Selected publications
- Radauer C, Breiteneder H (2019): Allergen databases - A critical evaluation. Allergy 74: 2057-2060. [Free full text]
- Radauer C, Bublin M, Wagner S, Mari A, Breiteneder H (2008): Allergens are distributed into few protein families and possess a restricted number of biochemical functions. J Allergy Clin Immunol 121: 847-52. [Full text]
Christian Radauer
Petra Natascha Hendler
Administrative Assistent
Division of Medical Biotechnology
Phone: +43 1 40400 51120
Email: petra-natascha.hendler@meduniwien.ac.at
Nadine Prammer
Laboratory technician
Phone: +43 1 40400 51160
Email: nadine.prammer@meduniwien.ac.at
Sebastian Lachs
Student
Molecular Biotechnology, FH Campus Wien
Phone: +43 1 40400 51160
Christian Radauer: Curriculum Vitae
Christian Radauer studied Biochemistry at the University of Vienna. He performed his PhD studies in the group of Heimo Breiteneder at the former Department of General and Experimental Pathology of the University of Vienna (which is now the Department of Pathophysiology and Allergy Research of the Medical University of Vienna). Christian received his PhD degree in 2000. He continued his career in Heimo Breiteneder's lab as a post-doctoral scientist. During a short research stay in Peter Lackner's group at the Department of Molecular Biology, University of Salzburg, he gained additional experience in bioinformatics. In 2009, he received the teaching qualification (Habilitation) in molecular allergology.
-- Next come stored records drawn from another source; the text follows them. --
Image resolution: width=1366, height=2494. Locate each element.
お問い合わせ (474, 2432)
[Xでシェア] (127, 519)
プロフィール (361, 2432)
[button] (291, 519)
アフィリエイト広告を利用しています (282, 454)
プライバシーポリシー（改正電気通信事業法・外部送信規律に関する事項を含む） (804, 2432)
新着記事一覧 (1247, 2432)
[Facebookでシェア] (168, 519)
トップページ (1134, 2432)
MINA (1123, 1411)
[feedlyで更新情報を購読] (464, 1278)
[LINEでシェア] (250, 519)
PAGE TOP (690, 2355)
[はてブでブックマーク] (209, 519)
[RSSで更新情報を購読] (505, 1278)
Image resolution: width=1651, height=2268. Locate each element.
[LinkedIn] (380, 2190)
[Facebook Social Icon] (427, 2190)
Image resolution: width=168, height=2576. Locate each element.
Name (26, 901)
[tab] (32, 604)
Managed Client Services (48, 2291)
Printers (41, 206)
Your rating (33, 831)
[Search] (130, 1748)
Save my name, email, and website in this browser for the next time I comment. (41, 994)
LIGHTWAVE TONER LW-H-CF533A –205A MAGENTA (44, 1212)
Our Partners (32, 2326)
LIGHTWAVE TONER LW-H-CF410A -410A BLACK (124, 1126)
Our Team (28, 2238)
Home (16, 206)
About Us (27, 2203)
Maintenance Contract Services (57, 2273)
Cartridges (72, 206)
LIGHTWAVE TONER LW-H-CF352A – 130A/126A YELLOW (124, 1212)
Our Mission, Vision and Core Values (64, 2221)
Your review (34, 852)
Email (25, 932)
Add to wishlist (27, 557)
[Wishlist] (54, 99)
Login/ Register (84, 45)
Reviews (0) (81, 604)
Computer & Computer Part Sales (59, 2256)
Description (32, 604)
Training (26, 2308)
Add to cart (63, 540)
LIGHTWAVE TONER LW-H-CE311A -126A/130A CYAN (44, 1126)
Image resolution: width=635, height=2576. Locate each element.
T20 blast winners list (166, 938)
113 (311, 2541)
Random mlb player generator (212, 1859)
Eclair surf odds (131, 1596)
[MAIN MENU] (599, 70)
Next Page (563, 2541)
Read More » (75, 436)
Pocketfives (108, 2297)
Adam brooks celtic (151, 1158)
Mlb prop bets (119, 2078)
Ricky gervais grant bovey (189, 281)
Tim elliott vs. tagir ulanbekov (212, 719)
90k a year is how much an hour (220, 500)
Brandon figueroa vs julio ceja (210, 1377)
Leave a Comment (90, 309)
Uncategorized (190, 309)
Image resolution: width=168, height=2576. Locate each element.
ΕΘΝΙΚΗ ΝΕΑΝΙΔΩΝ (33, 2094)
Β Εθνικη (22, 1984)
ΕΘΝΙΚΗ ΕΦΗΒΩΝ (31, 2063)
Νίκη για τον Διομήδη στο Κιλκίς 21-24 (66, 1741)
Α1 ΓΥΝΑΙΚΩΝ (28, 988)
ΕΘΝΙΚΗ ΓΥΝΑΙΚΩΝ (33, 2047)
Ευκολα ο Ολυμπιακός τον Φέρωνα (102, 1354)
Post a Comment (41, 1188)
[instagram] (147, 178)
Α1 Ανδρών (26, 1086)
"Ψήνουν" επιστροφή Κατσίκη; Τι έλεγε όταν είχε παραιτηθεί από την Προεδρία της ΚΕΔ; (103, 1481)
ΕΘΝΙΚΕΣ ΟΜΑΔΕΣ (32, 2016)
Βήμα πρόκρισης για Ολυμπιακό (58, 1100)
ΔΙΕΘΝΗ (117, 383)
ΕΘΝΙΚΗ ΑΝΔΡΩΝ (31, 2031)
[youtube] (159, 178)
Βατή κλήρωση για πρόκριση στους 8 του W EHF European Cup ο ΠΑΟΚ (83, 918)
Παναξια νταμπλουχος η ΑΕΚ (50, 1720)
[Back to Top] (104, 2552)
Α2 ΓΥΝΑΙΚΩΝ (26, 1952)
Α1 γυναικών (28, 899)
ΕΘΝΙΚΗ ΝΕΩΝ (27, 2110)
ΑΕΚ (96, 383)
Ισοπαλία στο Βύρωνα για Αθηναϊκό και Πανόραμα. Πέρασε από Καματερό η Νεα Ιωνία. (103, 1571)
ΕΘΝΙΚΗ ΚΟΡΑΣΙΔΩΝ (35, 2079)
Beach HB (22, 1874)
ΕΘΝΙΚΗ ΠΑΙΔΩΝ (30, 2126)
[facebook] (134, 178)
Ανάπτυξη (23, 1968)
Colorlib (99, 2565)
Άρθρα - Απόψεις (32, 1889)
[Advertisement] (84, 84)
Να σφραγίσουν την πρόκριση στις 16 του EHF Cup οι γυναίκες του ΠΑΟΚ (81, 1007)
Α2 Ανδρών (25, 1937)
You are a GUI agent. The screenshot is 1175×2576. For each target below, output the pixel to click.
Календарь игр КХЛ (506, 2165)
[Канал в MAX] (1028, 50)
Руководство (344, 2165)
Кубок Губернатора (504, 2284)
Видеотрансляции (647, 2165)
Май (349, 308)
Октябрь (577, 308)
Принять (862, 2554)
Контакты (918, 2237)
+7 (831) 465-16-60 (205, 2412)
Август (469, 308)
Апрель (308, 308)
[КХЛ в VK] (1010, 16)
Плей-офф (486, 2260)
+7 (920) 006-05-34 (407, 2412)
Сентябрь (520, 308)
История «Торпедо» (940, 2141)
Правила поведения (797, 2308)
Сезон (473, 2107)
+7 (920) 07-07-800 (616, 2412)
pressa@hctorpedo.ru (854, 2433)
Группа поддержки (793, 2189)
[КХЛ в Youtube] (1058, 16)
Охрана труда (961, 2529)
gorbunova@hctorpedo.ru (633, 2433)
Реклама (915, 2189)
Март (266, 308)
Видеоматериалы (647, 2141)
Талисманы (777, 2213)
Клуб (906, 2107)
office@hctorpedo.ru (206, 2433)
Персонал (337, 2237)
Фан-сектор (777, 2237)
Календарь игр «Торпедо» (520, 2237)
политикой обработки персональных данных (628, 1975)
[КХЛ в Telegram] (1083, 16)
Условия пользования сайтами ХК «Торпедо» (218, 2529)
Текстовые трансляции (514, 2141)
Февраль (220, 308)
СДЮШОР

Christian Radauer's research interests have focused on the field of molecular allergology. The main topics are elucidating molecular properties of allergies, factors that make certain proteins allergenic, the molecular basis of cross-reactivity, and the clinical relevance of patient specific repertoires of allergen specific immunoglobulins. Since April 2022, Christian Radauer has been scientific co-chair of the WHO/IUIS Allergen Nomenclature Sub-Committee. This function of this committee is to develop an official, unambiguous nomenclature for allergenic proteins and to make the official allergen names accessible to the scientific community in the WHO/IUIS Allergen Nomenclature Database.